1.2.1 Presentation of the instrument and its components

GOMOS is a medium resolution spectrometer measuring in the ultraviolet, the visible and in the infrared and using the stellar occultation technique.

The four spectrometers of the instrument cover the spectral ranges: 248-371 nm, 387-693 nm, 750-776 nm and 915-956nm. This wavelength coverage allows monitoring O3, NO2, NO3, atmospheric density from Rayleigh extinction and aerosols (UVIS measurements), O2 and H2O (IR measurements) from the upper troposphere to the mesosphere. The integration time of the spectrometers' measurements is 0.5s.
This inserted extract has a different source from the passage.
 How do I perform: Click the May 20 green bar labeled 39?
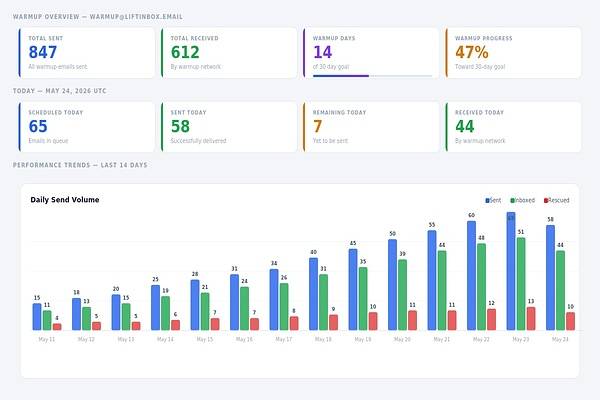pyautogui.click(x=402, y=295)
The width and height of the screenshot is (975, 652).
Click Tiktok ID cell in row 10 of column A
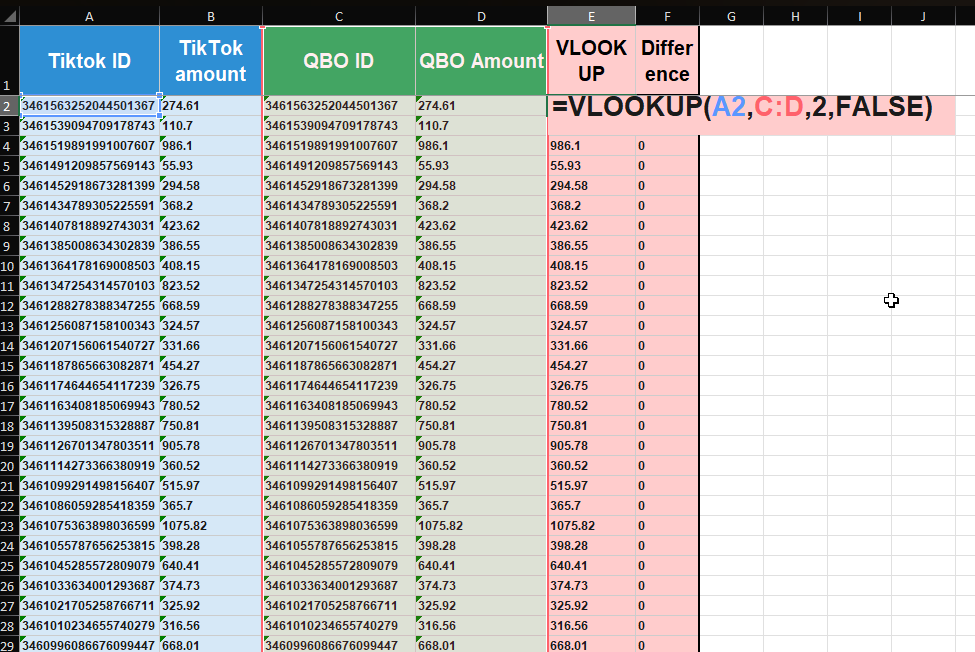click(x=88, y=266)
GOMOS is also equipped with two fast photometers sampling at the frequency of 1kHz in the ranges 644-705nm and 466-528nm. Their measurements are used to correct perturbations from scintillation effects and to determine vertical profiles of temperature of high resolution (200 m).
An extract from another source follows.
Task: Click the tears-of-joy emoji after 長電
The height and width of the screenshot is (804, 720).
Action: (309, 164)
The instrument parameters are summarized in Table 1.1 .

Instrument parameters

Optical performance parameters


Spectral range

Spectral resolution


250 nm–675 nm

1.2 nm

IR 1

756 nm–773 nm

0.2 nm

IR 2

926 nm–952 nm

0.2 nm


650 nm–700 nm



470 nm–520 nm


data rate

226 kb / sec


160 kg


200 W


continuously over full orbit

Table 1.1: Summary of GOMOS instrument parameters.
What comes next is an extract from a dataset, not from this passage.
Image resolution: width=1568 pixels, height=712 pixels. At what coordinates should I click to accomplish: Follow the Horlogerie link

A block diagram of the instrument is given in Figure 1.1 . The optic detector system is also illustrated in Figure 1.2.

Figure 1.1: Block diagram of the GOMOS instrument.

Figure 1.2: GOMOS detector system.

Due to the requirement on operating also on fainter stars, the sensitivity requirement to the instrument is very high. A large telescope (30cm x 20cm aperture) and detectors with high quantum efficiency and very low noise allow to collect sufficient signal and to achieve the required signal to noise ratios.

The large scanning mirror is controlled by the star tracker. The acquisition of a star includes three phases. The first phase is a rallying phase during which the telescope mechanism is directed towards the expected position of the star. Subsequently the acquisition procedure enters into detection mode, where the SATU star tracker output signal is pre-processed for spot presence survey and for the location of the most illuminated couple of adjacent pixels. The Most Illuminated Pixel (MIP) defines the position of the first SATU centering window. The second phase is then initiated. It is the centering phase during which  the SATU output signal is pre-processed for spot presence survey over the maximum of 10x10 pixel field. The third phase is then the tracking phase. The star tracker is sensitive inside the range 600nm-1000nm; it is able to keep the stellar spectrum fixed with an accuracy of 1 pixel. The star tracker may follow the star down to 5-20 km, depending on the star, the state of the atmosphere and the illumination conditions.